Osteoporosis, fractures and death have all been linked to early menopause in a new study, but researchers say the links “remain speculative” in the research out of Sweden.

Osteoporosis in particular was cited as a “less robust” datapoint in the study, due to what researchers say were high dropout rates for bone mineral density testing later in the research. Early menopause was defined in the study as occurring before the age of 47, and the statistics discovered by researchers were pretty sobering.

Among the 390 Swedish women involved in the osteoporosis and early menopause study, those who experienced menopause before the cutoff age described as early had a mortality risk increase of 60%, a doubled risk of fracture rate, and a 70% higher risk of osteoporosis.

Lund University’s Ola Svejme co-authored the study, and wrote:

“The higher fracture risk in women with early menopause in the current study is probably to some extent mediated by a lower bone mineral density (BMD), as the early-menopause cohort had a significantly higher risk of osteoporosis at age 77 and already, at age 48 years, had on average a 0.4 standard deviation (SD) lower BMD than those with late menopause… However, the lower BMD level does not seem to be entirely able to explain the increased fracture risk.”

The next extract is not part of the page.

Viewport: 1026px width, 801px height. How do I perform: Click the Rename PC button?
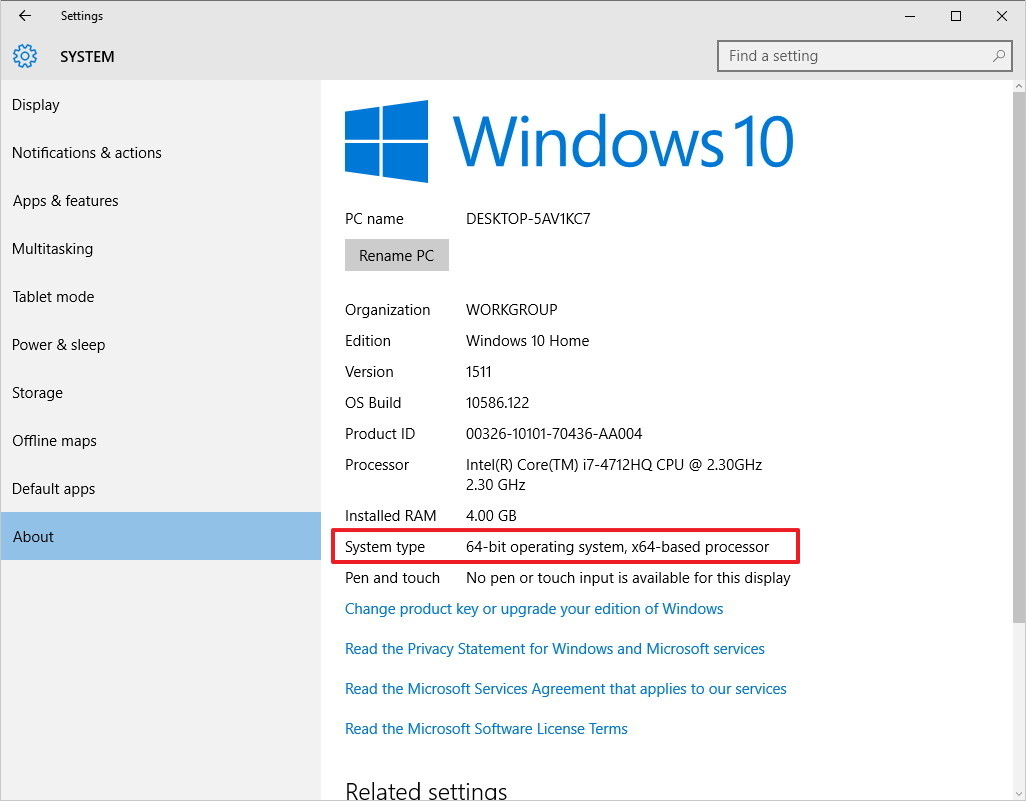[396, 255]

Researchers studying the women followed participants for 29 years, beginning in 1977. Only half of the women involved, however, participated in follow-up bone mineral density tests for osteoporosis at the end of the third decade. The osteoporosis part of the research would have been strengthened by the additional use of “strengthened by use of preplanned spinal x-rays” throughout the study, as many women who experience the injury don’t seek treatment at the time the injury occurs.